Re: [PATCH] x86/hweight: Fix and improve __arch_hweight{32,64}() assembly
From: Ingo Molnar
Date: Mon Mar 10 2025 - 16:16:50 EST
* Uros Bizjak <ubizjak@xxxxxxxxx> wrote:
> a) Use ASM_CALL_CONSTRAINT to prevent inline asm that includes call
> instruction from being scheduled before the frame pointer gets set
> up by the containing function, causing objtool to print a "call
> without frame pointer save/setup" warning.
>
> b) Use asm_inline to instruct the compiler that the size of asm()

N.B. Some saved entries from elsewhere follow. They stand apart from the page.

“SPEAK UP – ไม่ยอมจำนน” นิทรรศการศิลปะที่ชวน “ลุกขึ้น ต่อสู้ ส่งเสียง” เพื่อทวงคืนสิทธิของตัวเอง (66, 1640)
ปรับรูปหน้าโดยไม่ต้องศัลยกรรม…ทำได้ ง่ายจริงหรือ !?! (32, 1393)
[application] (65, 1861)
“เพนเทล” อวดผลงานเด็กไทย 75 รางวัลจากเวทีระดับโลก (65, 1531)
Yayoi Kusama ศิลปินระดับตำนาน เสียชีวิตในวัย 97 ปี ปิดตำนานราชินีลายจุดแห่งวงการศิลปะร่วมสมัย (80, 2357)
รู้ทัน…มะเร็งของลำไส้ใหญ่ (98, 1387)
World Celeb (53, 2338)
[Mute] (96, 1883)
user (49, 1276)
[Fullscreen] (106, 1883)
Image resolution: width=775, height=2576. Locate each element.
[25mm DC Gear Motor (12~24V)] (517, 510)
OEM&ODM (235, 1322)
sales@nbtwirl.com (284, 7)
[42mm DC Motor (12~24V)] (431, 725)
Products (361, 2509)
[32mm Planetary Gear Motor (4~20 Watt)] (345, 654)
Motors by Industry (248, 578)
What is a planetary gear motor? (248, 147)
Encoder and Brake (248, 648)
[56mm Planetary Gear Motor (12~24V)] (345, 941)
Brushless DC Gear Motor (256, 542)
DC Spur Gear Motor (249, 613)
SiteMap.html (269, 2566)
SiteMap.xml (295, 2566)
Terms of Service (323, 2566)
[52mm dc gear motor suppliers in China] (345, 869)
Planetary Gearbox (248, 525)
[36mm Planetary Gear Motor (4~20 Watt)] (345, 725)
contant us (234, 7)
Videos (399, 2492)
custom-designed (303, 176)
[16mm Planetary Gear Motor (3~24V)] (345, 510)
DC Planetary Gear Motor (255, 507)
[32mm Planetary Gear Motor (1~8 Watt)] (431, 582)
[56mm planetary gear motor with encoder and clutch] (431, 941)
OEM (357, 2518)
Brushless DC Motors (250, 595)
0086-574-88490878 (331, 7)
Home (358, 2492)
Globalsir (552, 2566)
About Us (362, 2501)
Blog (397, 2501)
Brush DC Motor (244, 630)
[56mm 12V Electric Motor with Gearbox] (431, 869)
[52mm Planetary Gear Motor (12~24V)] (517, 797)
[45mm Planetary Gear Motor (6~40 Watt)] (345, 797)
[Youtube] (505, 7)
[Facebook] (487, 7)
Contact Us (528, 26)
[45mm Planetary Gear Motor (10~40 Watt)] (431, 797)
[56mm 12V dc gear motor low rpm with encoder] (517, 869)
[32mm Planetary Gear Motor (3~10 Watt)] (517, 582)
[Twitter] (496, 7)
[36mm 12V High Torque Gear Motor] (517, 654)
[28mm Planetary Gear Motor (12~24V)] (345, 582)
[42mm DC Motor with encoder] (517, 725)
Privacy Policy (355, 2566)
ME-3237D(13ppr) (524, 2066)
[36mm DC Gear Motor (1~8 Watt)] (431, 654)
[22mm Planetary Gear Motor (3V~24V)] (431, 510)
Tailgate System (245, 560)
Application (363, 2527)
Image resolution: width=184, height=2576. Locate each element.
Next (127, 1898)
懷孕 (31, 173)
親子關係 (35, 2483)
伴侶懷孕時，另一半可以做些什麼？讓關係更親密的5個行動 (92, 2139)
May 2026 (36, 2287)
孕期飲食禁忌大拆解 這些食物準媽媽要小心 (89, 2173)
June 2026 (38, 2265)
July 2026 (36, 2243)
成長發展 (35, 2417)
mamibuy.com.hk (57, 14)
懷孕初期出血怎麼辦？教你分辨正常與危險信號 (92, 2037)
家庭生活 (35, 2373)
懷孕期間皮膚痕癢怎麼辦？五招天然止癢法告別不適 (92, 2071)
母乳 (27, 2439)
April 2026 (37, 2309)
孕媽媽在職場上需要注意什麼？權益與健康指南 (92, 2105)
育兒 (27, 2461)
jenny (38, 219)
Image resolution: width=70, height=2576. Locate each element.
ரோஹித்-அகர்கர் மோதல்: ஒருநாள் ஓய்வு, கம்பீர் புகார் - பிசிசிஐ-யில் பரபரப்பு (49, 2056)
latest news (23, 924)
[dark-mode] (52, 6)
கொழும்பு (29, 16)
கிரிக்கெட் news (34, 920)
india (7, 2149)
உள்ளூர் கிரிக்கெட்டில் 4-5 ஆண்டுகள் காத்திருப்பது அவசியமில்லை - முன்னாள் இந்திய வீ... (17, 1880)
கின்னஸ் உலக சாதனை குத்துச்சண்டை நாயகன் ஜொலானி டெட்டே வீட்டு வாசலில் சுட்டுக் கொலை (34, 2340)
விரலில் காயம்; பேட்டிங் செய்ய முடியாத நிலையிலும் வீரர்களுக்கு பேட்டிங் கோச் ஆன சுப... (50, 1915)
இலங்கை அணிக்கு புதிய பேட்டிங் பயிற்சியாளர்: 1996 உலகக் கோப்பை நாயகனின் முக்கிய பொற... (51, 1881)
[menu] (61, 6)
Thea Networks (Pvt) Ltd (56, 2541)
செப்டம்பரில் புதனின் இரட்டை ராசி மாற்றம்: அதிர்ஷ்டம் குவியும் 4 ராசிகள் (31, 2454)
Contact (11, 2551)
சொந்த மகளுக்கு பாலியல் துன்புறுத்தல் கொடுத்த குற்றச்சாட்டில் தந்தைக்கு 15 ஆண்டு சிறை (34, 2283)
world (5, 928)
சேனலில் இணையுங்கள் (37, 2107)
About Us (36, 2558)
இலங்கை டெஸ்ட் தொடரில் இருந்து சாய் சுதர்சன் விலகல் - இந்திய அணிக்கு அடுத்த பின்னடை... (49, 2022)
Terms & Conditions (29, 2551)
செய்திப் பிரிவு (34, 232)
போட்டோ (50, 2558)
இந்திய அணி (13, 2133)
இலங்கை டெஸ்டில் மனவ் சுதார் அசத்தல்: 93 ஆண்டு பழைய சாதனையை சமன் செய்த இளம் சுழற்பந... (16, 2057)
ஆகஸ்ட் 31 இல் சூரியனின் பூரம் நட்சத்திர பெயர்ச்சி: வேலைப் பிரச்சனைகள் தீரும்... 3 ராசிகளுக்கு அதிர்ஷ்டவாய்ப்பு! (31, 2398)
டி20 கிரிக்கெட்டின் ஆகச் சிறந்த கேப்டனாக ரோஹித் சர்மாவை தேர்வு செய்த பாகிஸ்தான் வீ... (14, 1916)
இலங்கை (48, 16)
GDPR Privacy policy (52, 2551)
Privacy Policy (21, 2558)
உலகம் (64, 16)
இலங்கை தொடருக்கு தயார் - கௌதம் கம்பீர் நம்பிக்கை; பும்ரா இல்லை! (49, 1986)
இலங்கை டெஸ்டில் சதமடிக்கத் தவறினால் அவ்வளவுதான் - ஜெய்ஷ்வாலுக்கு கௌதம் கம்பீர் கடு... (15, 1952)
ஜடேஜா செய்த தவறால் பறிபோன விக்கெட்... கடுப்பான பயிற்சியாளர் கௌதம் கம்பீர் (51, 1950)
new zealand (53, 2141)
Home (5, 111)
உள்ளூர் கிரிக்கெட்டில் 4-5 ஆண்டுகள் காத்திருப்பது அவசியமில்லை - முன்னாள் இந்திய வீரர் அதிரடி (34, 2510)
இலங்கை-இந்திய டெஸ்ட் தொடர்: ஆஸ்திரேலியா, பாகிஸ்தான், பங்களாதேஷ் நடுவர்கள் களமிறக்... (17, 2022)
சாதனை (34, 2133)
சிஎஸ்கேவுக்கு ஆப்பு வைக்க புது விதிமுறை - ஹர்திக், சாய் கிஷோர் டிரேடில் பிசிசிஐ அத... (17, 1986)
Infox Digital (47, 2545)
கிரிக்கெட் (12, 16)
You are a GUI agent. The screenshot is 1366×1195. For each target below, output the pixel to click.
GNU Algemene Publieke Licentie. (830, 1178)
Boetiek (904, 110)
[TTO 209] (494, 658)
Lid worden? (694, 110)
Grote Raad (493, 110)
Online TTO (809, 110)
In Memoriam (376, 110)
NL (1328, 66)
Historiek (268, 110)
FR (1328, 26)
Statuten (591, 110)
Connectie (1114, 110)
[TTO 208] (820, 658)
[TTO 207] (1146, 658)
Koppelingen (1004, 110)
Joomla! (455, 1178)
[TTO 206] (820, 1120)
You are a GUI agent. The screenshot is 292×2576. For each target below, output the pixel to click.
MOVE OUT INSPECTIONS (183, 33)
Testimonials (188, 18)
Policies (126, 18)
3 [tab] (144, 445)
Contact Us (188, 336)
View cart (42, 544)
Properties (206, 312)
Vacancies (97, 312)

> is the minimum size of one instruction, ignoring how many instructions
> the compiler thinks it is. ALTERNATIVE macro that expands to several
> pseudo directives causes instruction length estimate to count
> more than 20 instructions.
>
> c) Use named operands in inline asm.
>
> More inlining causes slight increase in the code size:
>
> text data bss dec hex filename
> 27261832 4640296 814660 32716788 1f337f4 vmlinux-new.o
> 27261222 4640320 814660 32716202 1f335aa vmlinux-old.o
What is the per call/inlining-instance change in code size, measured in
fast-path instruction bytes? Also, exception code or cold branches near
the epilogue of the function after the main RET don't fully count as a
size increase.
This kind of normalization and filtering of changes to relevant
generated instructions is a better metric than some rather meaningless
'+610 bytes of code' figure.
Also, please always specify the kind of config you used for building
the vmlinux.
Thanks,
Ingo